Source extract:
Tech-ed Out

So my diabetes gadgets were Out of Warranty and I had planned to keep it that way as I wait for better technology. Hope draws closer as people are actually being enrolled in the first tubeless artificial pancreas trials (wish one of the clinics were here in Cleveland!). But I’m halfway back under a warranty.

My Dexcom gave the dreaded, “transmitter battery low, reorder soon” message. So I called my medical supply company. After a slightly frustrating conversation where I had to repeat myself four times and spell the word “low” the lady said she’d get the paperwork in for me to get a new Dexcom G4 system. “Since I’m getting a whole new system, let’s put in paperwork for the Dexcom G5 please.” (Because who wants new-old technology?)

She put in the order and I anticipated full transmitter battery death was imminent and prepared to fly blind for a week or so without my CGM. Thankfully, that didn’t happen.

I got the call that I expected from the medical supply company.

I thought they’d want logs and signed statements and confirmation that I actually have diabetes, but instead they were calling to find out what color receiver I wanted.

“I can offer you black, pink or blue. Black is all I have in stock right now, the pink and blue are on back order,” she told me.

“I will gladly take black!” I responded. “I’m not going to wait just to get a fun color.”

“I’m sure they make skins for it that you could dress it up anyway,” she replied. I love it when medical supply people have a personality and at least sort of “get it.”

Data provided:

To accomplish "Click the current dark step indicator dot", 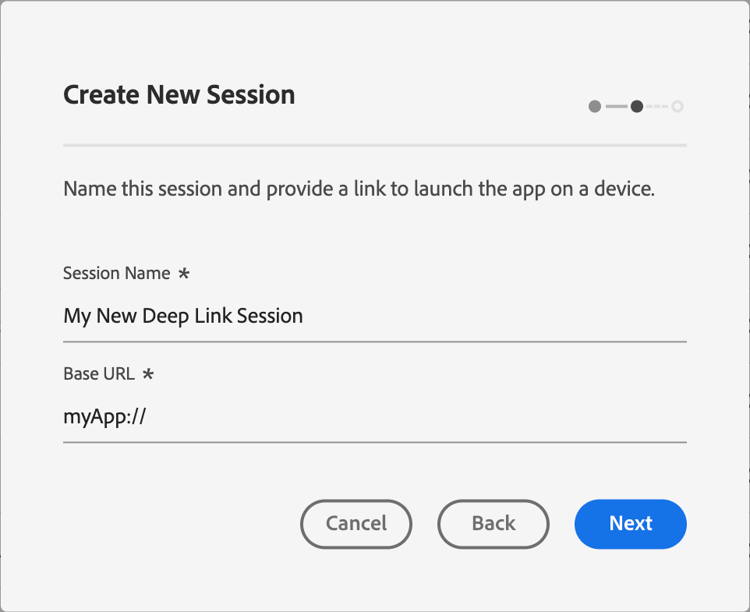I will click(x=637, y=106).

What you will do:
- a) In the diabetes gadget post, why did the writer ask for the Dexcom G5 rather than the G4? Answer in one to three sentences.
- b) Carry on the diabetes gadget post from its last sentence.
You can set the data aside; none of it is needed here.

Outputs by task:
- a) The writer was getting a whole new system anyway and didn't want new-old technology. So the writer asked for the paperwork to be put in for the G5 instead.

- b)
My brand new Dexcom G5 system arrived on the same day as my brand new iPhone 7. Which made me laugh because the G5 will talk directly to my phone without using the receiver as a relay like the G4 with Share did.

The warranty clock started ticking on my 1-year CGM warranty a couple of weeks ago. But I think I can last a year on this system, what I want won’t be on the market until after then, but I hope it will be within the next 4 years.

So far, I’m enjoying life with only 2 devices to carry rather than 3. I suspect my receiver is comfortable living in the glass on my bedside table.

My new phone works like a champ. It’s not significantly different than using the iPhone 6S, it feels the same and looks the same, and it talks to my Dexcom transmitter just fine. I know, I know, it’s doesn’t have an auxiliary headphone jack. But thus far, my life hasn’t been impacted by that. I use headphones when I travel and when I do yard work. Next time I need them, I’ll need to remember to use the adapter or new headphones that the iPhone sent me. I’ve had a waterproof resistant phone before, so that aspect isn’t a huge improvement for me.

I’m happy to be tech-ed out again, just wishing for some form of improvement to the clunky PDM for my insulin pump.